I guess you didn’t get the ScreamingMonkey memo. Need to fire my agent :-P.
/be
Comment by Brendan Eich — 11/2/2007 @ 12:17 am
Brendan,
Well, the thing about backwards compatibility is that is becomes irrelevant as soon as people start using the cool new features of ES4, so I still maintain that the barriers are very similar to widespread adoption of XHTML.
But I take full responsibility for punting on ScreamingMonkey. I remember reading about a bunch of monkeys a few months ago but I guess I wasn’t paying close enough attention. Tell your agent they’re off the hook.
Comment by Matt — 11/2/2007 @ 1:05 am
Backward compatibility is not the same as graceful degradation. With HTML5 as proposed by the WHAT-WG, for instance, an input tag with a new type degrades in older browsers to a text field. Not so with XForms in XHTML2.
With JS2/ES4, the C-like syntax simply does not work that way. Instead, new ES4 content must be shipped only to browsers that support ES4. This can be done client- as well as server-side.
User-agent sensing may seem to imply “writing all of your JS code twice”, but it’s not as bad as that. You can buy into ES4 incrementally, annotating APIs for your Ajax library, but not the library code. The API annotations can be conditionally crunched or removed by your server-side setup. The implementation code behind the APIs can be migrated to use ES4 over time, with translation to ES3 handled by a compiler. And code generators (GWT etc.) can target ES4 where it’s supported.
We have been through JS upgrades before, from ES1 to ES3. The web was smaller in degree and content complexity, but nothing is different in kind now. The same techniques still apply. And ScreamingMonkey plus other browsers supporting ES4 natively should, best case, mean near-ubiquitous support within two years.
/be
Comment by Brendan Eich — 11/2/2007 @ 1:31 am
Brendan,
Hey, I’m the guy who supports radical new web technologies, remember? You make a great case for ES4, and I believe that the same approaches could be applied to make XHTML a viability evolutionary path, were we to apply the same level of ingenuity. In fact, I think I might feel another blog post coming on.
Comment by Matt — 11/2/2007 @ 2:13 am
I would be interested to read another blog post regarding the viability of XHTML. Sometimes I get the feeling that one can talk about XHTML in several regards - full adoption, replacing everything: webforms 1.0 with XForms, etc. Or a much more base-level approach: lets just write HTML that is XML compliant–close all your tags, put ending slashes on empty tags, etc. Just this, would be a step in the right direction.

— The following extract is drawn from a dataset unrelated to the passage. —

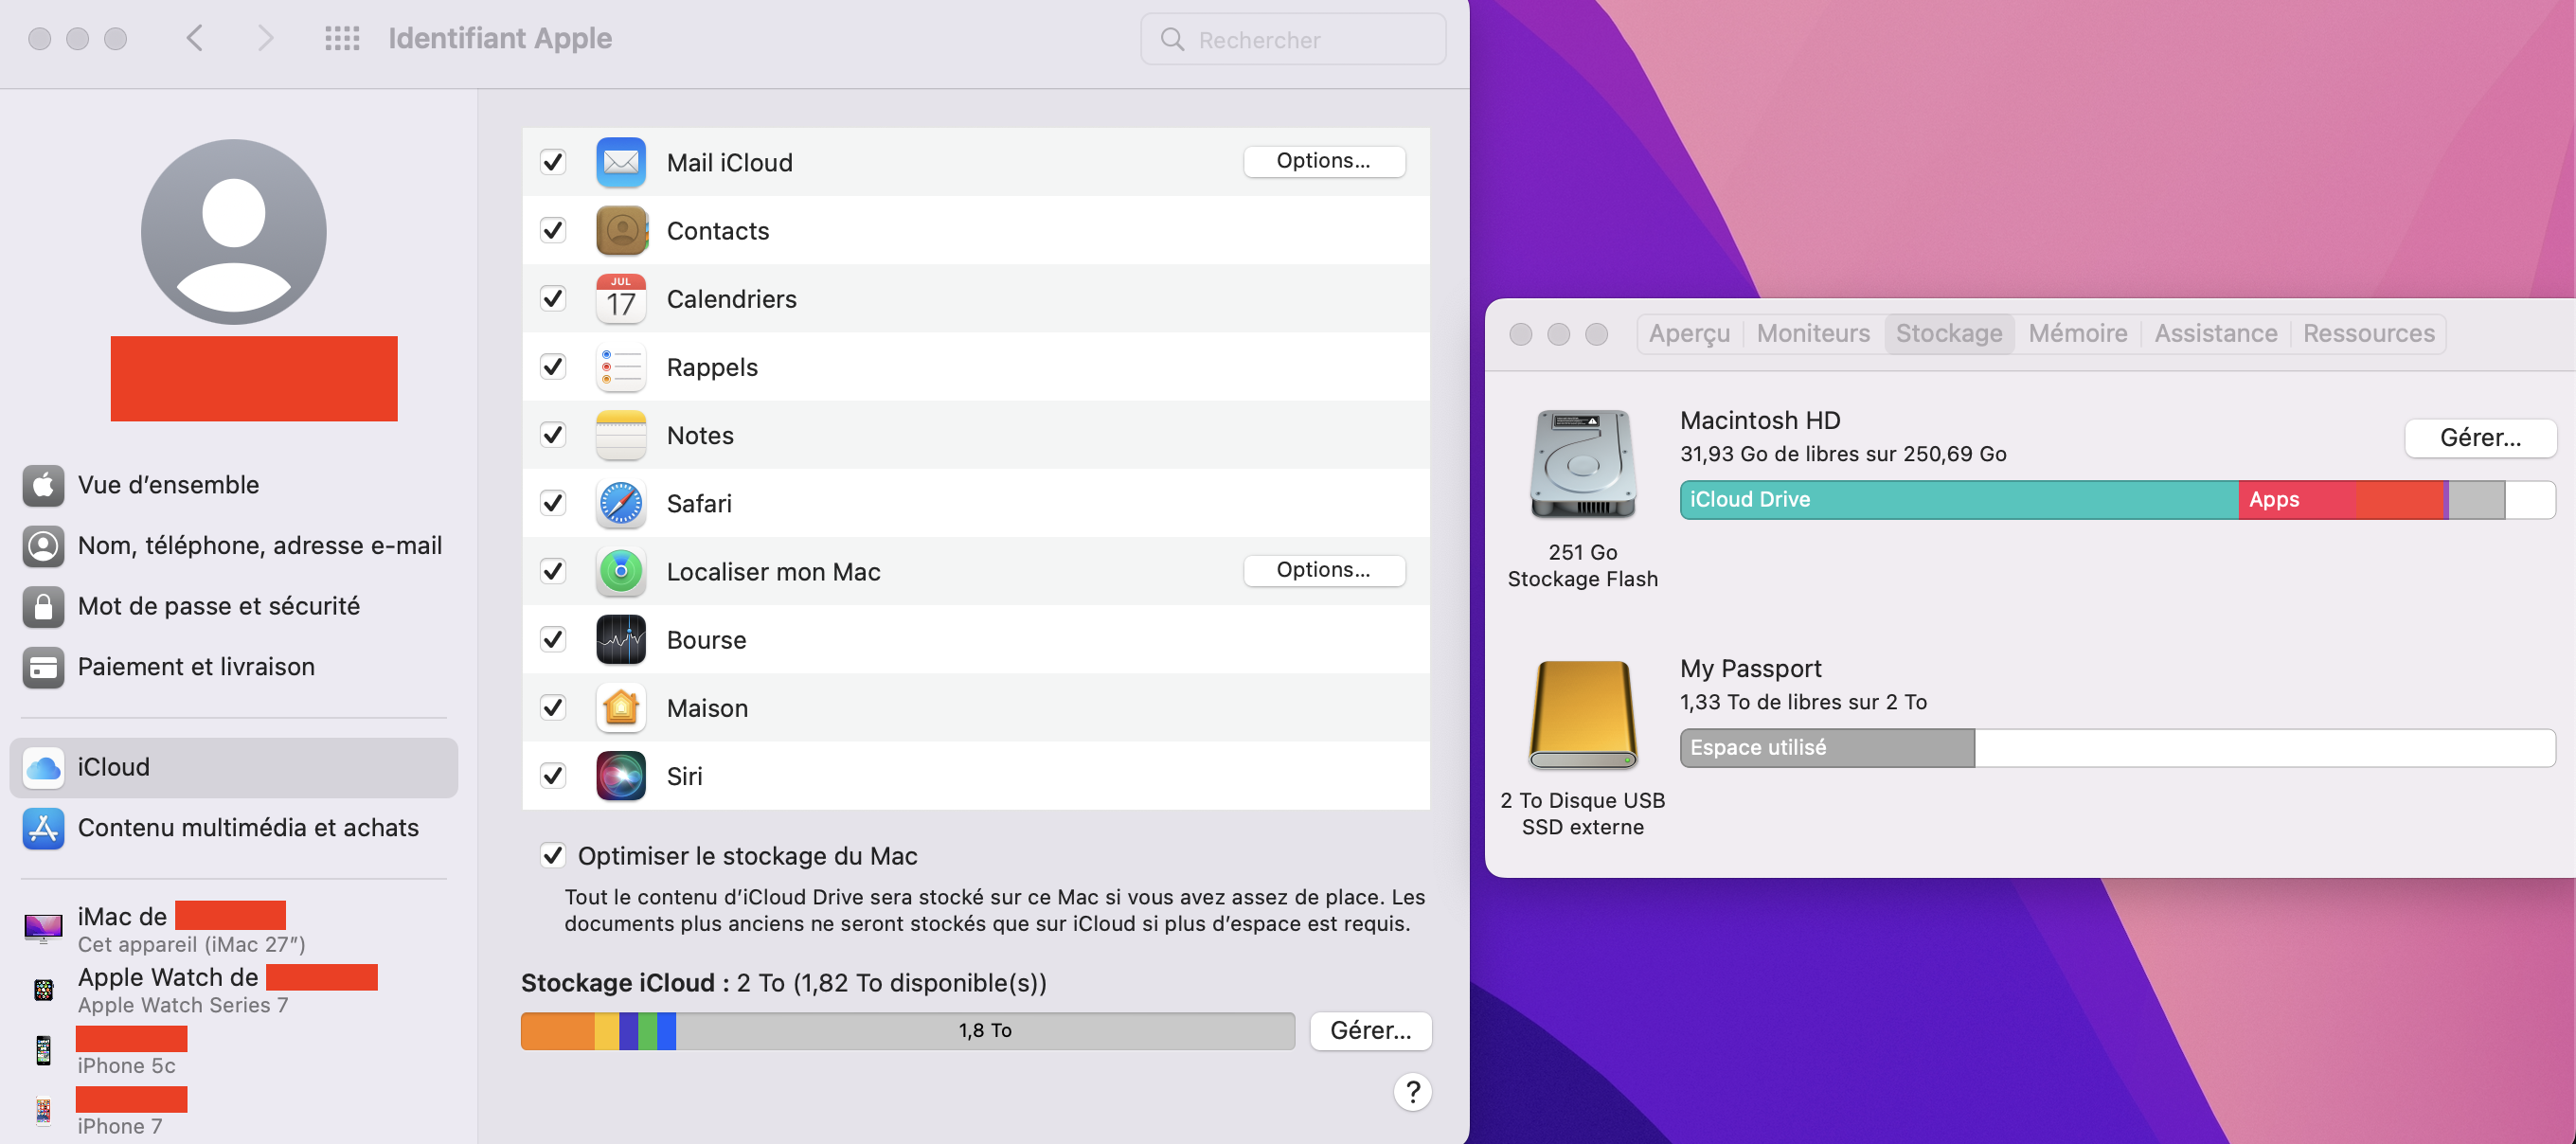Click the Siri icon in list

pos(620,776)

I also don’t understand why the two can’t co-exist. We already have an XForms extension that is nearing completion, SVG is built-in, we can use doc-type and serve pages in various MIME Types, it seems things already do coexist quite nicely, in Firefox.
One rather large obstacle that seems to be holding things back is that IE doesn’t have its MIME types together (application/xml+xhtml not supported). Funny, seems like that is a recurring theme lately, “IE holding back the web…”
I write a lot of internal business web app stuff and XForms has been a tremendously powerful tool. IBM is putting a of stock in it, but get the impression there is resistance, maybe just indifference to it inside Mozilla, and I don’t understand; why can’t we have this wonderful tool right along side the older web forms. Isn’t this the standards-compliant version of “embrace and extend”. You talk about beating MS at their own game, and wanting to do it based on standards, XHTML, XForms, and the lot, strike me as a great starting place. Keep backwards compatibility but add the shiny new goodness, just like the ES4 story.
Anyhow, blog on, I’ll be reading.
-mawrya
Comment by mawrya — 11/2/2007 @ 3:37 am
Matt, you should check out WHAT-WG list threads on saving XML via XHTML5 — Sam Ruby, Henri Sivonen, Anne Van Kesteren are some names to seek.